Uma das principais críticas ao PL é sua tramitação com urgência na Câmara dos Deputados, sem os debates que o tema exige. No Senado, o projeto de lei deve ser analisado com cautela, defendeu o presidente da Casa, Rodrigo Pacheco (PSD-MG). Segundo ele, o tema deve tramitar nas comissões e ser objeto de amplo debate. Após a enorme repercussão negativa, os parlamentares se desgastaram e o projeto pode ser engavetado.

“O que eu devo dizer é que uma matéria dessa natureza jamais, por exemplo, iria direto ao plenário do Senado Federal. Ela deve ser submetida às comissões próprias e é muito importante ouvir, inclusive, as mulheres do Senado, que são legítimas representantes das mulheres brasileiras, para saber qual é a posição delas em relação a isso”, afirmou nessa quinta-feira (13).
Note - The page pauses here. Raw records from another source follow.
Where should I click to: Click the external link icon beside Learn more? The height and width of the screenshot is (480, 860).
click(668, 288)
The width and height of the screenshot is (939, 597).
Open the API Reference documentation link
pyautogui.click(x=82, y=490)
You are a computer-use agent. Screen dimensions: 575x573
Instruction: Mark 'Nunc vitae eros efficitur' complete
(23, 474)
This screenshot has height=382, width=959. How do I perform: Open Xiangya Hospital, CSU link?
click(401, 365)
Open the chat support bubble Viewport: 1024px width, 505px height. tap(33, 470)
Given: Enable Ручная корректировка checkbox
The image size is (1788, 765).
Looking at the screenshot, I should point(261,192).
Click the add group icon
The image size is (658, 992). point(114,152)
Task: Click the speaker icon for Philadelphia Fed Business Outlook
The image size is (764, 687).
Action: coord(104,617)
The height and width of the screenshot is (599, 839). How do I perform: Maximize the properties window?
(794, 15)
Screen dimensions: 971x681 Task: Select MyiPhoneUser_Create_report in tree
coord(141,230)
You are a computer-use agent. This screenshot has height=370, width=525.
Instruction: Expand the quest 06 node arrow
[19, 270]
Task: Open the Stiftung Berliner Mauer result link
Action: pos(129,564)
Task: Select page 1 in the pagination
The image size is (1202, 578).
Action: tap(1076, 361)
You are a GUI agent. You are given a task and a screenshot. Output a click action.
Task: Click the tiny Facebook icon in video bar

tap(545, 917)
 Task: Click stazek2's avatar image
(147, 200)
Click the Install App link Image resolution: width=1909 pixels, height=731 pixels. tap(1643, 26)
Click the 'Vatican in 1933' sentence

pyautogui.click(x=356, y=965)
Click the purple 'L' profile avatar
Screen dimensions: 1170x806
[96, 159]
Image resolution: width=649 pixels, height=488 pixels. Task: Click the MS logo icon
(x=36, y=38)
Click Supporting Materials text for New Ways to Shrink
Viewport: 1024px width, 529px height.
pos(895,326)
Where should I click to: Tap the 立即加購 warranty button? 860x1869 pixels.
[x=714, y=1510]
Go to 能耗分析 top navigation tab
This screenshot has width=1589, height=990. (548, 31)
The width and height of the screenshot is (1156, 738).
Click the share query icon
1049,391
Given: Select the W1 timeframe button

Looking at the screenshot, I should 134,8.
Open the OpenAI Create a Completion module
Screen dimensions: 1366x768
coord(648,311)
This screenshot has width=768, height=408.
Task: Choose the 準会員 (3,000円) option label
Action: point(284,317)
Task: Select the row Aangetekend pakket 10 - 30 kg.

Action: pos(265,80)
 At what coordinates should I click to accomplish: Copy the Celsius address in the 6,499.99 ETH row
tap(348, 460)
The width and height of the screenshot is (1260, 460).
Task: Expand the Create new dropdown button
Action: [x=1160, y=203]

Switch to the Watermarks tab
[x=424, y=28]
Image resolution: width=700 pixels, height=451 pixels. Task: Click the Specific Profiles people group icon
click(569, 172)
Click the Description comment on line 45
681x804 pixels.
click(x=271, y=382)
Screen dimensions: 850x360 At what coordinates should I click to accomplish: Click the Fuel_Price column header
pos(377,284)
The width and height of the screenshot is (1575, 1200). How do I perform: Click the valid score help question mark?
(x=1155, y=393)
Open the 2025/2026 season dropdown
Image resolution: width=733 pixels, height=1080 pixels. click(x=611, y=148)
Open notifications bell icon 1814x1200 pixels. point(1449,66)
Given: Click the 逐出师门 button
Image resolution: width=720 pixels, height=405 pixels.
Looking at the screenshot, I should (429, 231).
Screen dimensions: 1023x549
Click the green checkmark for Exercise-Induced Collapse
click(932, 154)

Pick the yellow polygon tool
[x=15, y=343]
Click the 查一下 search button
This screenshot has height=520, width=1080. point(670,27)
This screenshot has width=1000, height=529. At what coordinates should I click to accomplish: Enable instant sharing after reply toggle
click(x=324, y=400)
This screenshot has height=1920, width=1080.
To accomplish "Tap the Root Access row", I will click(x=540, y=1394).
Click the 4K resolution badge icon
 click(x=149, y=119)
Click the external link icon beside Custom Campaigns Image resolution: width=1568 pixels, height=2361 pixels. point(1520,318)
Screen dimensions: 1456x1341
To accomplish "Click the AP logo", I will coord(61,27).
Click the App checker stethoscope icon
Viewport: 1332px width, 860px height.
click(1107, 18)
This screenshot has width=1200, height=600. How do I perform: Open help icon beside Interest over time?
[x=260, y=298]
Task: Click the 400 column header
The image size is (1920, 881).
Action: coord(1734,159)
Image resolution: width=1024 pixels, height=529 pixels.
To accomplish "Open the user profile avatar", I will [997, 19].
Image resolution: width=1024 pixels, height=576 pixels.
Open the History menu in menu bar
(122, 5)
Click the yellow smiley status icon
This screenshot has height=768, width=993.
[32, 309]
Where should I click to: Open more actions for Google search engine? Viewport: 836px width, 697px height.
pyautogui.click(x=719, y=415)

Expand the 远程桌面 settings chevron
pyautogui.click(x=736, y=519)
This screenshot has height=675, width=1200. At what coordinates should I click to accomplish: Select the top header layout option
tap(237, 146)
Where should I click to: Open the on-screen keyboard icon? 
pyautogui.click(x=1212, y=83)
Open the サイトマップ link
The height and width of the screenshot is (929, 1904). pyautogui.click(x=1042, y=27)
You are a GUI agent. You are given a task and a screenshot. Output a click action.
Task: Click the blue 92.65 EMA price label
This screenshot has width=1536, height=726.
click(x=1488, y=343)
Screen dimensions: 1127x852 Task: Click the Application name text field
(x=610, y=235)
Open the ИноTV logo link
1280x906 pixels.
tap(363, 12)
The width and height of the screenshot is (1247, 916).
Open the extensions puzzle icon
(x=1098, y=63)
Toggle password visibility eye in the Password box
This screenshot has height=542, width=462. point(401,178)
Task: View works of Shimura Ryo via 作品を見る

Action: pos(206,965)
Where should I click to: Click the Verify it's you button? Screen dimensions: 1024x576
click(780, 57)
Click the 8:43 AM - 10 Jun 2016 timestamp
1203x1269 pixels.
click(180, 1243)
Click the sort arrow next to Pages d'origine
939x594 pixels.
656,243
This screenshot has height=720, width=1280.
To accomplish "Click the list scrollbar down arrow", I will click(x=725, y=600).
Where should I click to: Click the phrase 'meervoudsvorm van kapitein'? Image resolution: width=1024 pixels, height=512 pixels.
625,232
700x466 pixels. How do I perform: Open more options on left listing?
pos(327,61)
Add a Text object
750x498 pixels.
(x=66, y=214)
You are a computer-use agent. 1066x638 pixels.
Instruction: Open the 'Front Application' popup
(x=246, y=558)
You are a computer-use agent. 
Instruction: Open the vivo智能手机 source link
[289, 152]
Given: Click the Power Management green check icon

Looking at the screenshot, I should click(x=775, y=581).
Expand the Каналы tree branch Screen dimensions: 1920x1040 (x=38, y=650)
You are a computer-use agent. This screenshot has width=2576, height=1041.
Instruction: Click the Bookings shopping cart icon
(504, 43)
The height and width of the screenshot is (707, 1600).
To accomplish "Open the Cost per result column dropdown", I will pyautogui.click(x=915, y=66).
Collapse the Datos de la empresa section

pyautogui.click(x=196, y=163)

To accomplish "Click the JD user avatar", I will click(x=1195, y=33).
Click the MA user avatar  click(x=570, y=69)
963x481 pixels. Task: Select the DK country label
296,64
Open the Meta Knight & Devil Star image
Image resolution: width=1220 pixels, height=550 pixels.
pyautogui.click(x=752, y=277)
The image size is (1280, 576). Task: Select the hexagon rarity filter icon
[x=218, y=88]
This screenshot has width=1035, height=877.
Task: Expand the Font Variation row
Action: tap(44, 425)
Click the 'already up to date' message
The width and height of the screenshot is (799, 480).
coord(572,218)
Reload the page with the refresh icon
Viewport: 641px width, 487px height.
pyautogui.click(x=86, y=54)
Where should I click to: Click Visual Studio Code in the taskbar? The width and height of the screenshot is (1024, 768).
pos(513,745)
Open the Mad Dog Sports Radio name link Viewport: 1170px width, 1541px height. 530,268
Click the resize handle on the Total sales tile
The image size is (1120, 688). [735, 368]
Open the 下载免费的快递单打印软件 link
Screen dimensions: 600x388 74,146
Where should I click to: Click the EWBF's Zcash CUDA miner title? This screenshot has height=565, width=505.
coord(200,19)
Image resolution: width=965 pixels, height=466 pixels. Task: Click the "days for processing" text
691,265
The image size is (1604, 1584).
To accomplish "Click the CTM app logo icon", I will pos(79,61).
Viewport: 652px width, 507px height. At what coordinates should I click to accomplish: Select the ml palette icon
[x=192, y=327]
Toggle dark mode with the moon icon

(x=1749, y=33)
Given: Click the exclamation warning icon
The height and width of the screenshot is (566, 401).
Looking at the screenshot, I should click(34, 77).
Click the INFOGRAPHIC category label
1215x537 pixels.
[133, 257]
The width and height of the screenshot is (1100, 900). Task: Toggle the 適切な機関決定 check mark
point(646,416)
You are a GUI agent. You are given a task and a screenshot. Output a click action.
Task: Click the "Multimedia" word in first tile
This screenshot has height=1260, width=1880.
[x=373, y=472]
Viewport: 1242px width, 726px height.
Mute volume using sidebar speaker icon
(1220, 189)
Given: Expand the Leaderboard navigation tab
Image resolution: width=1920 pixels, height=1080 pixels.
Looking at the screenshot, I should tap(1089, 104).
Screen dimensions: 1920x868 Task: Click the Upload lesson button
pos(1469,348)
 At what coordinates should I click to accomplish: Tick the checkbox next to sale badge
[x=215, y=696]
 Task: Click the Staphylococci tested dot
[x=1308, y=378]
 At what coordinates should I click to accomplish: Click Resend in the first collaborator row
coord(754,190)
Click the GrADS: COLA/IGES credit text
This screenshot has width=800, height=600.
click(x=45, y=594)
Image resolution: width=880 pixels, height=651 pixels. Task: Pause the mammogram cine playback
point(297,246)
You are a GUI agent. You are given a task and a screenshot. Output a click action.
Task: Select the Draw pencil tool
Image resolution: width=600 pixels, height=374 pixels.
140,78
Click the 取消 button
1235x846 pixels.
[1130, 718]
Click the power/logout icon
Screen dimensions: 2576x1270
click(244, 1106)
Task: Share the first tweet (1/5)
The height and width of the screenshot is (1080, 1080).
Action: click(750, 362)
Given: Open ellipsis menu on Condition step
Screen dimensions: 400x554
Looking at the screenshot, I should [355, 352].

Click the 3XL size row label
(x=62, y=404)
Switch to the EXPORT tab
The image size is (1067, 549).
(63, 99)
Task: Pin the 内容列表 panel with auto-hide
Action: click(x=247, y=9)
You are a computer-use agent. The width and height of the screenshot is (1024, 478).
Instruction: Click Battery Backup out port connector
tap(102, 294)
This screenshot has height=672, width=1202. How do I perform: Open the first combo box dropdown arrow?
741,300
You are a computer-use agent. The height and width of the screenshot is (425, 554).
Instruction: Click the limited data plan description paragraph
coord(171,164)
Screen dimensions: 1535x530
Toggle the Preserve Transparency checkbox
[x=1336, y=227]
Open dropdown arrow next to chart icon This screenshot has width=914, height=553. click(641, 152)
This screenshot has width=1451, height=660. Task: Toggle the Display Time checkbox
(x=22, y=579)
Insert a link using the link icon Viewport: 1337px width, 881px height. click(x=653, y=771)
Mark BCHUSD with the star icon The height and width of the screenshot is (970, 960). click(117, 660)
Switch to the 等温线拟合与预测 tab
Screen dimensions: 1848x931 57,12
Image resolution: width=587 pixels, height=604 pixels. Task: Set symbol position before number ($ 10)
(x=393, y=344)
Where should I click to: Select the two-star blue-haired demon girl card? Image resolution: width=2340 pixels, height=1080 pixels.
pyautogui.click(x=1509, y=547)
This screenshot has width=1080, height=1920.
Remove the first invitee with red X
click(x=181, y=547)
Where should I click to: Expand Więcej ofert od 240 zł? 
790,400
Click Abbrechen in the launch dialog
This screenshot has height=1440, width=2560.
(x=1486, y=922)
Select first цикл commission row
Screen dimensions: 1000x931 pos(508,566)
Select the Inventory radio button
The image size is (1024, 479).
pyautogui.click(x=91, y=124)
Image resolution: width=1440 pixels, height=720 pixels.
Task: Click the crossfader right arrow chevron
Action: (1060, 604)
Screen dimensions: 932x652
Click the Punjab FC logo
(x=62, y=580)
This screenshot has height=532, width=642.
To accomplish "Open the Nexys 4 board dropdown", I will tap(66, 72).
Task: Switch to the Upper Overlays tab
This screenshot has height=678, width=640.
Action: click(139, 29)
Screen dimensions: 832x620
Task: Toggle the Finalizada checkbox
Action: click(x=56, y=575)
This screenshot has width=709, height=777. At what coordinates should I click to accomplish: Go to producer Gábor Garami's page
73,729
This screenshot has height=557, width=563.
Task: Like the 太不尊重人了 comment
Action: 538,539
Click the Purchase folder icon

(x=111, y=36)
O presidente do Senado disse ainda entender que o aborto não deve ser comparado ao homicídio simples. “Há uma diferença evidente entre matar alguém, que é alguém que nasce com vida, que é o crime de homicídio, e a morte do feto através do mecanismo do método de aborto, que também é um crime, deve ser considerado como crime, mas são duas coisas diferentes”, afirmou o senador.

Para ele, essa diferenciação deve ser garantida. “A separação e a natureza absolutamente distintas entre homicídio e aborto, isso eu já posso afirmar, porque assim é a legislação penal e deve permanecer”, defendeu.

O presidente do Senado ponderou que é preciso haver proporcionalidade entre os diferentes tipos de crime no Brasil. “Se em algum momento a gente pega um crime e coloca uma pena muito elevada a ele, um crime eventualmente mais grave vai ter que ter uma pena mais elevada ainda. Isso aí não tem um caminho de solução”, ponderou.